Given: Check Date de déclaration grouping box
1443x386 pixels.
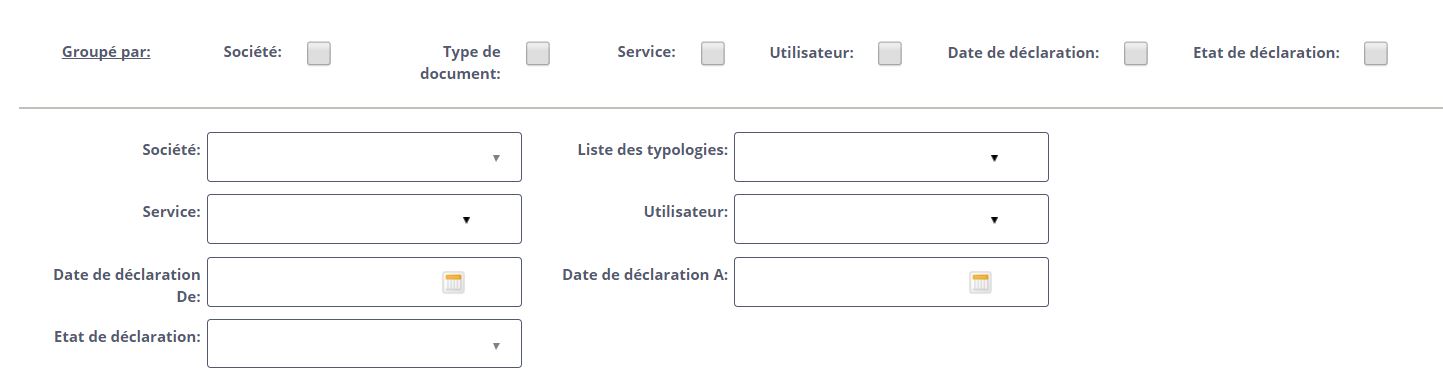Looking at the screenshot, I should coord(1136,53).
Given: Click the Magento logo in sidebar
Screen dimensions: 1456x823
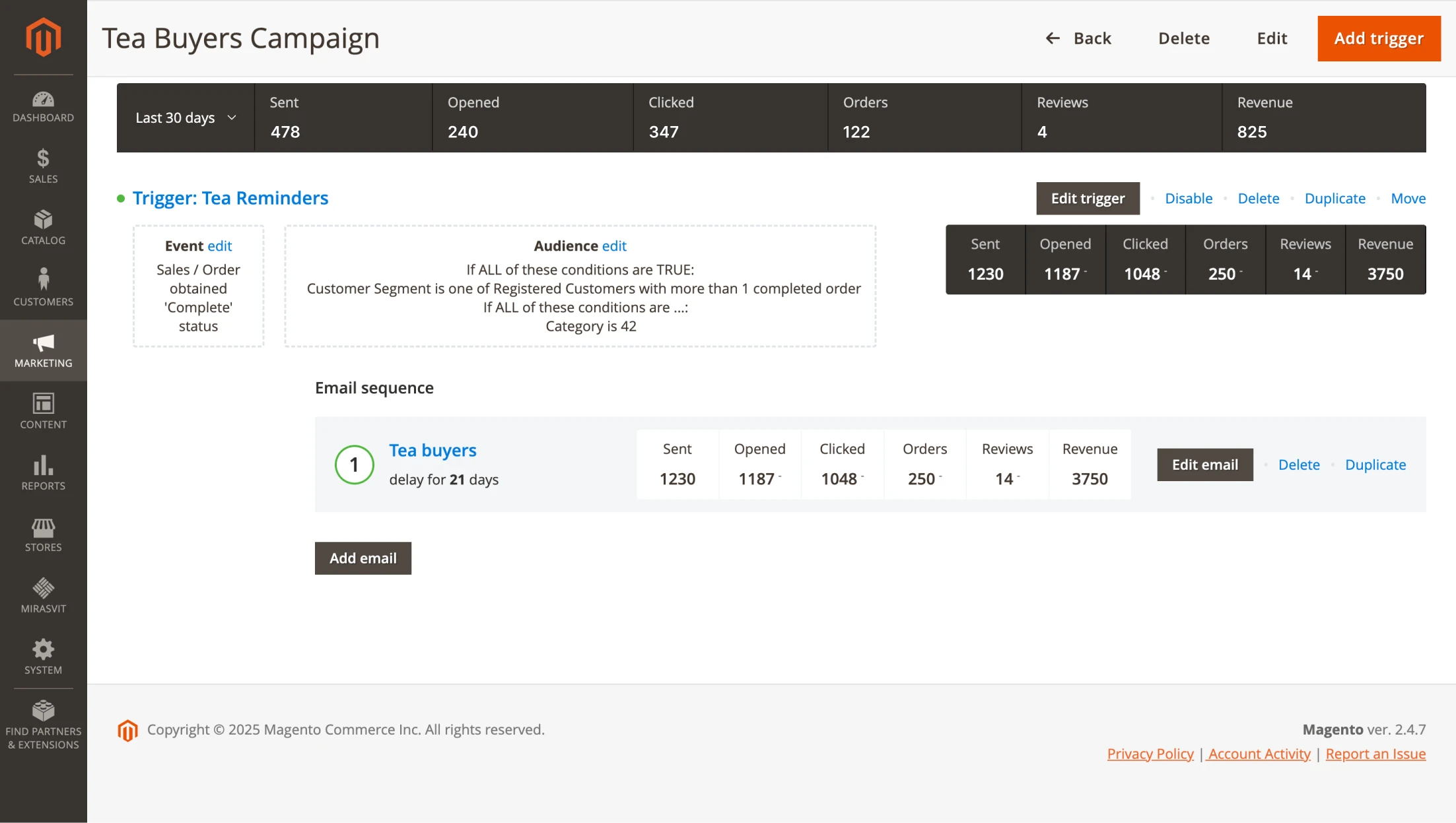Looking at the screenshot, I should [43, 37].
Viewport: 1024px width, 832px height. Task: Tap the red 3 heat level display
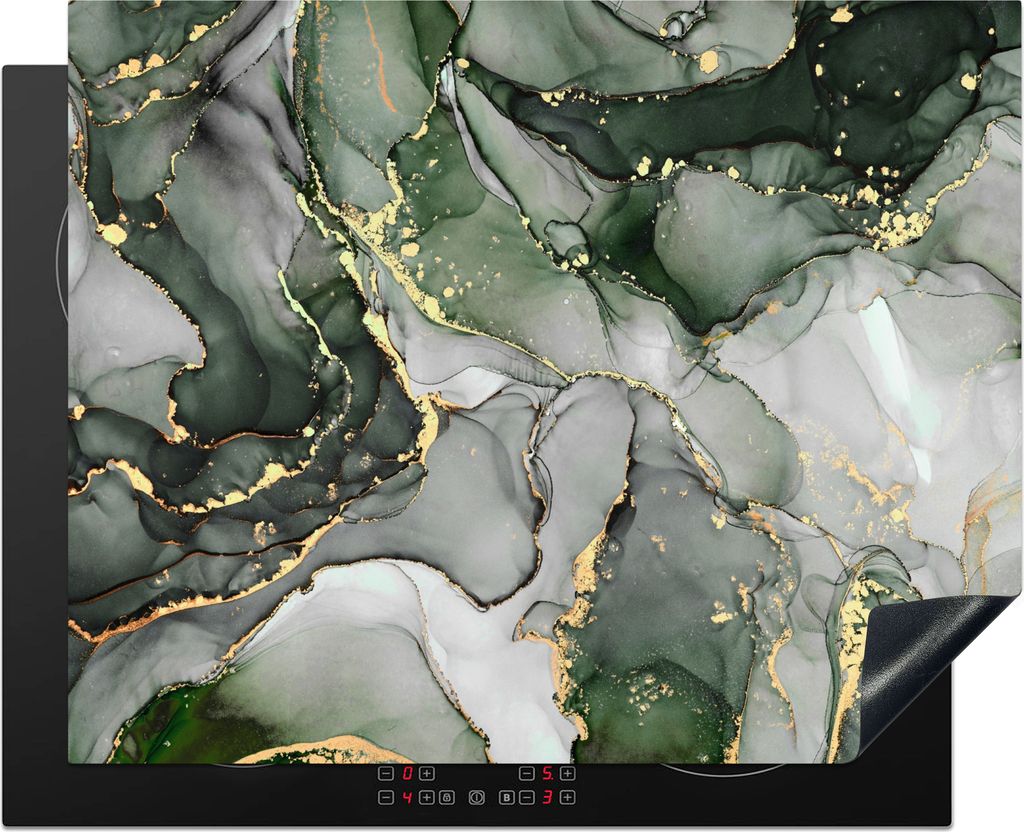point(547,797)
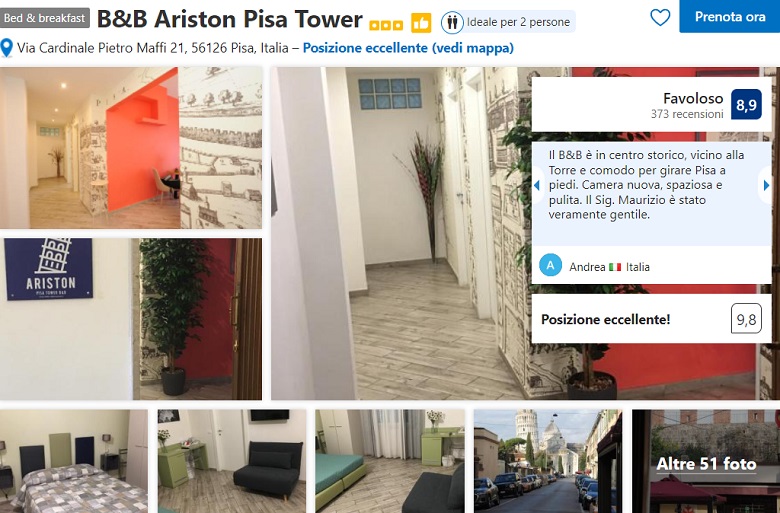Click the three yellow rating squares
Image resolution: width=780 pixels, height=513 pixels.
386,24
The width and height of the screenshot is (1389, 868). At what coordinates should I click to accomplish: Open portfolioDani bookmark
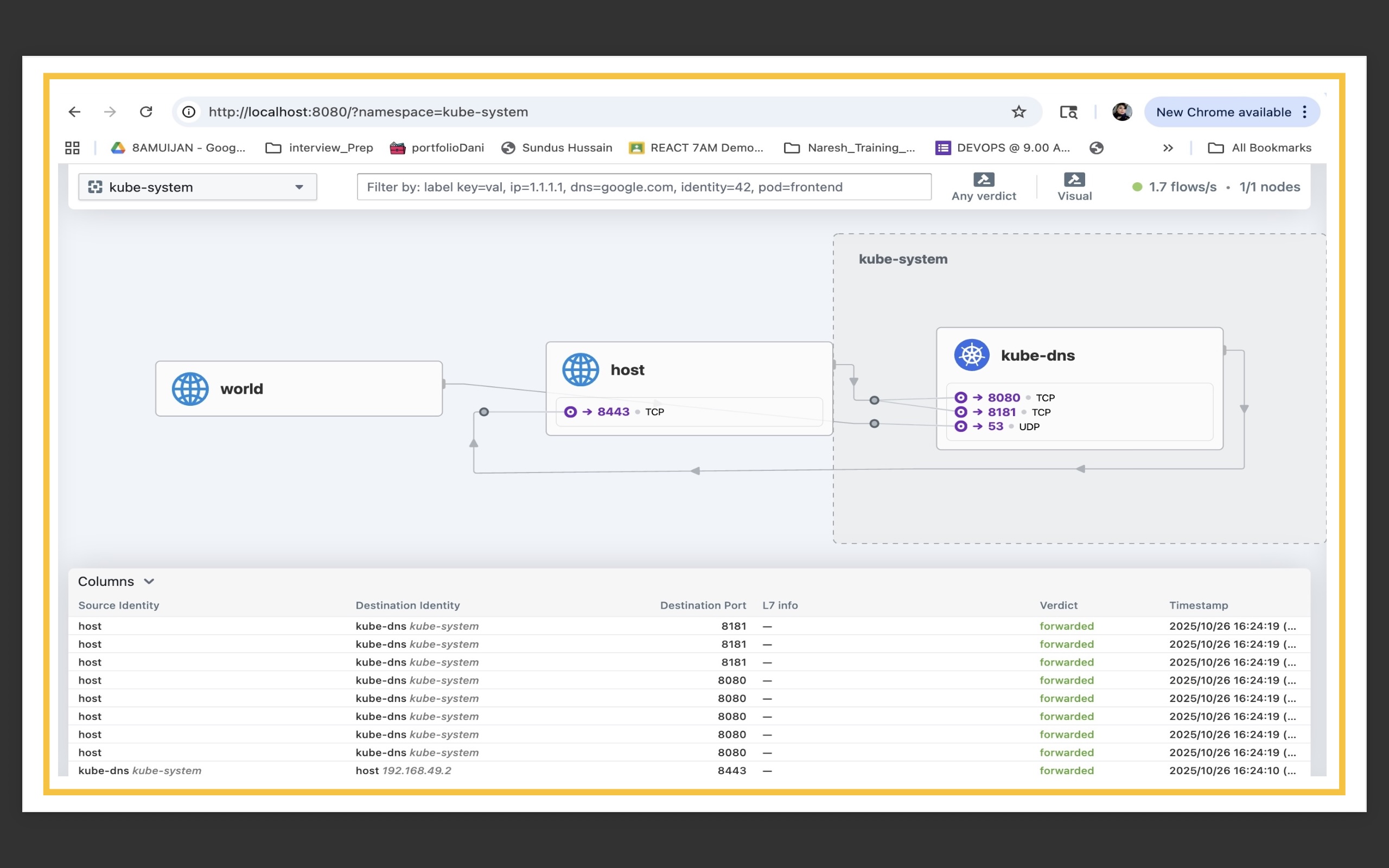(x=437, y=148)
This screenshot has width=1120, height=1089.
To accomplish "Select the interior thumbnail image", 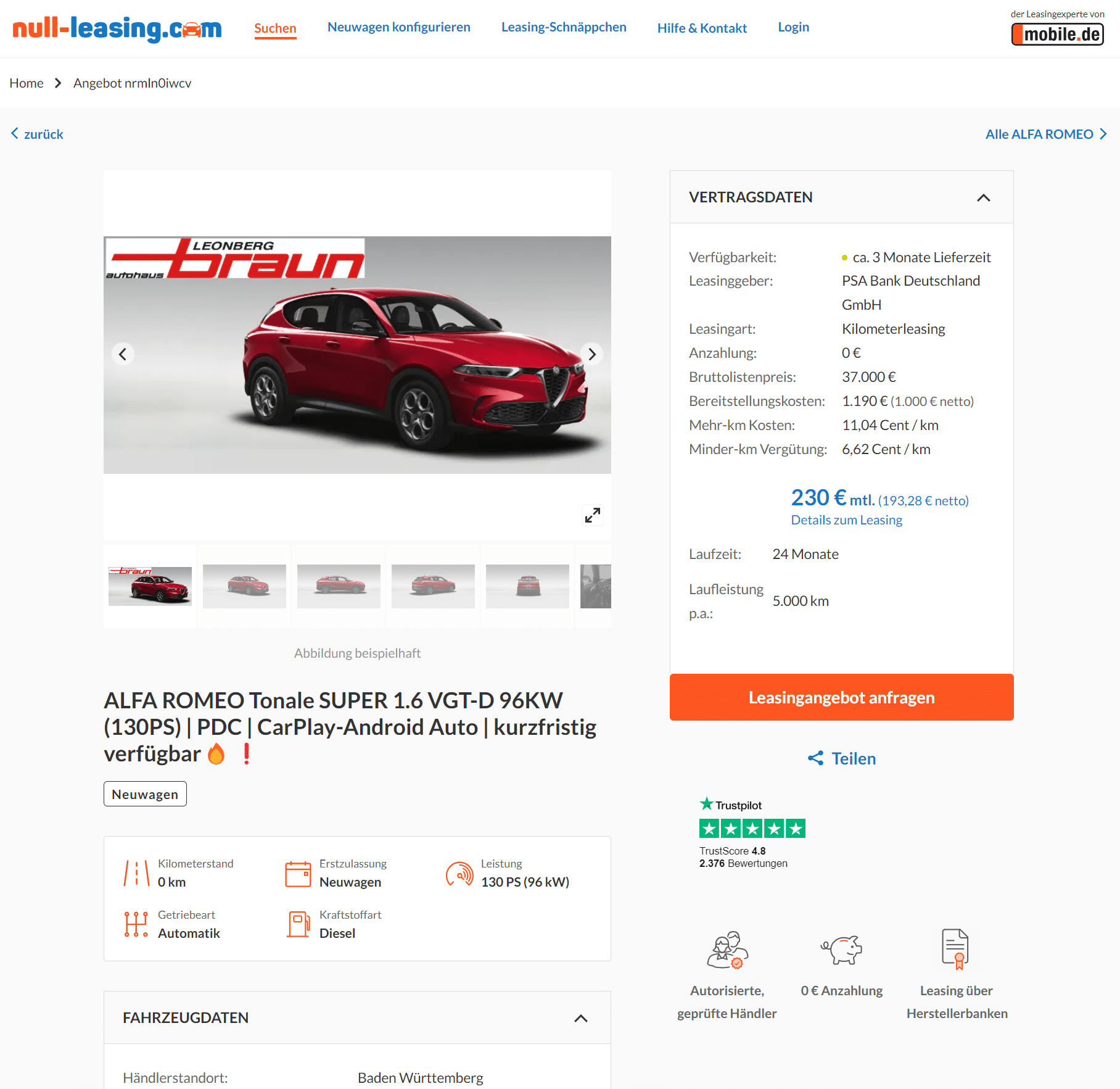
☆ ☆ ☆
(Written exercise):
Rewrite the data above, from the line containing "Given: Click the Magento logo in sidebar" through the end, as a numbered list with both of those ends included. Skip blank lines and leave out the pictures.

(Answer to this task):
1. Given: Click the Magento logo in sidebar
2. Screen dimensions: 1456x823
3. Looking at the screenshot, I should [43, 37].
4. Viewport: 1024px width, 832px height. Task: Tap the red 3 heat level display
5. point(547,797)
6. Click the three yellow rating squares
7. Image resolution: width=780 pixels, height=513 pixels.
8. 386,24
9. The width and height of the screenshot is (1389, 868). At what coordinates should I click to accomplish: Open portfolioDani bookmark
10. (x=437, y=148)
11. This screenshot has width=1120, height=1089.
12. To accomplish "Select the interior thumbnail image", 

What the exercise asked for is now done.